Abstract: Sparse variational Gaussian processes (GPs) construct tractable posterior approximations to GP models. At the core of these methods is the assumption that the true posterior distribution over training function values ${\bf f}$ and inducing variables ${\bf u}$ is approximated by a variational distribution that incorporates the conditional GP prior $p({\bf f} | {\bf u})$ in its factorization. While this assumption is considered as fundamental, we show that for model training we can relax it through the use of a more general variational distribution $q({\bf f} | {\bf u} )$ that depends on $N$ extra parameters, where $N$ is the number of training examples. In GP regression, we can analytically optimize the evidence lower bound over the extra parameters and express a tractable collapsed bound that is tighter than the previous bound. The new bound is also amenable to stochastic optimization and its implementation requires minor modifications to existing sparse GP code. Further, we also describe extensions to non-Gaussian likelihoods. On several datasets we demonstrate that our method can reduce bias when learning the hyperparameters and can lead to better predictive performance.

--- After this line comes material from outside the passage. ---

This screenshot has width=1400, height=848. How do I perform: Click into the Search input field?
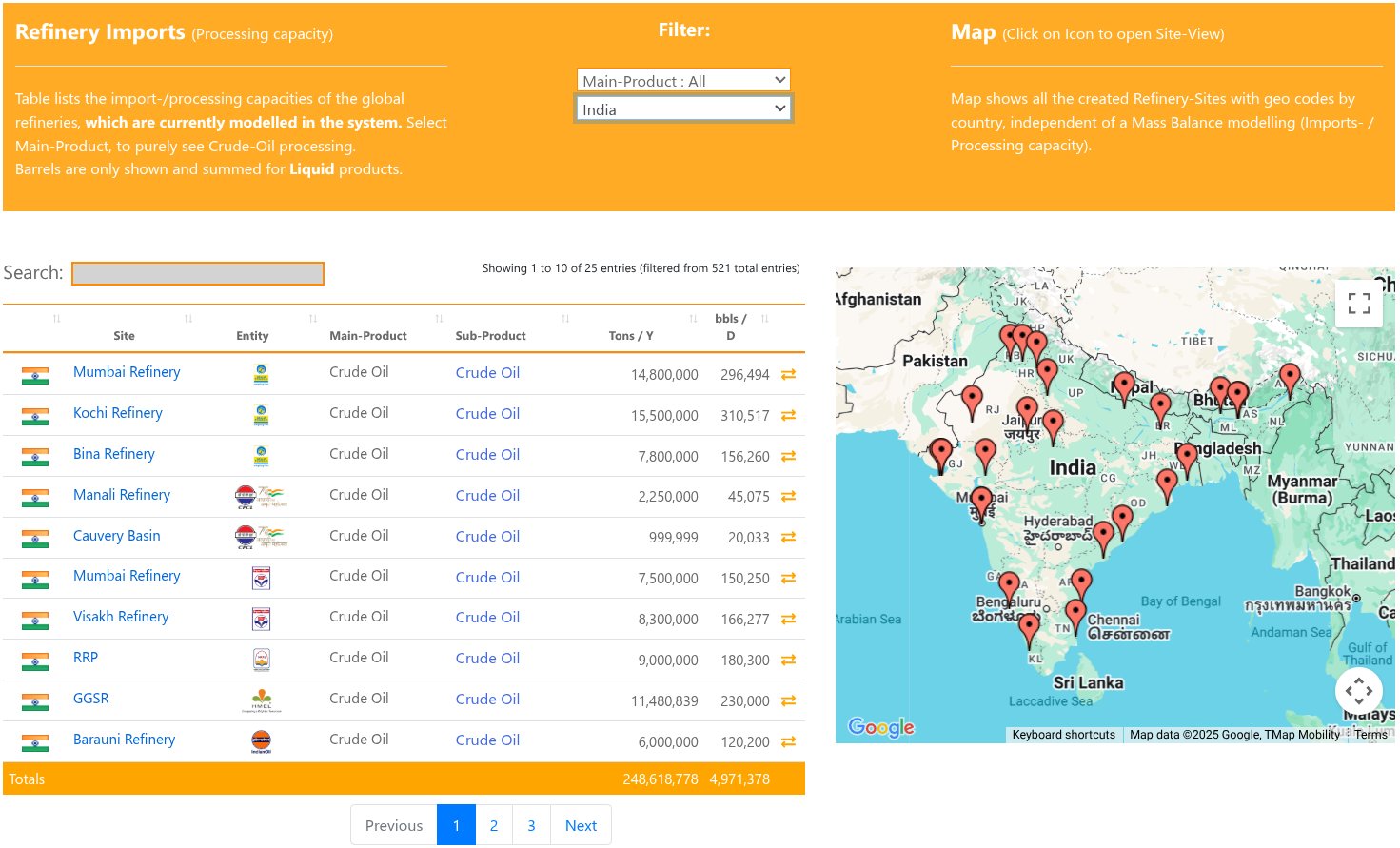[198, 274]
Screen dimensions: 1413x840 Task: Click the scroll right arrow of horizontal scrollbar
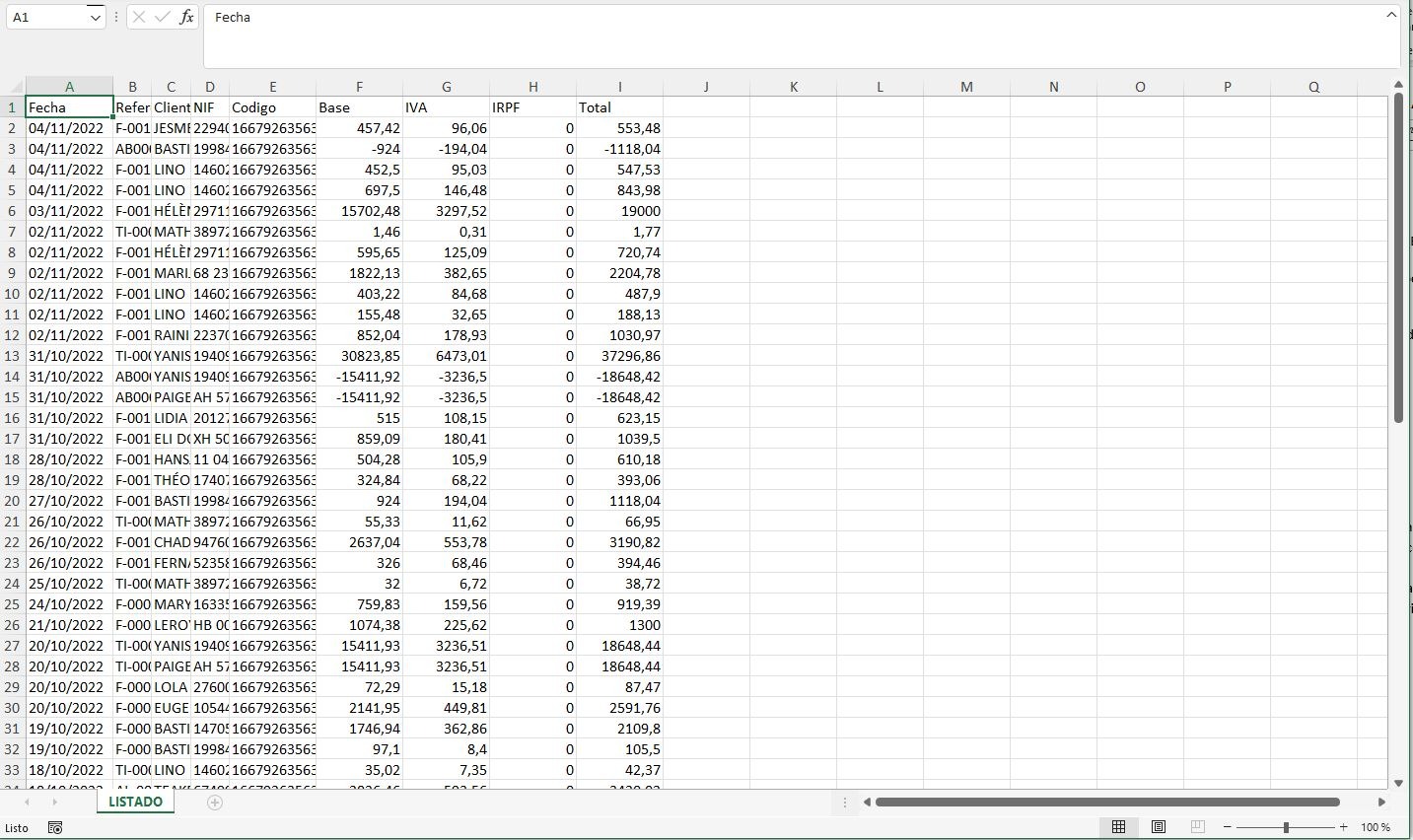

Lay Summary: Modeling uncertainty is one of the key challenges in Machine Learning. For regression and function approximation problems, Gaussian processes (GPs) provide a Bayesian nonparametric (i.e., memory-based) framework to estimate unknown functions by providing also uncertainty estimates. However, the complexity of these models scales cubically with the number of training examples, so for large datasets exact computations are prohibitive. In this work we elaborate on scalable GP methods that construct approximations based on smaller sets of special points called inducing points. More precisely, we improve a certain type of scalable GP method based on a posterior (variational) approximation of the model.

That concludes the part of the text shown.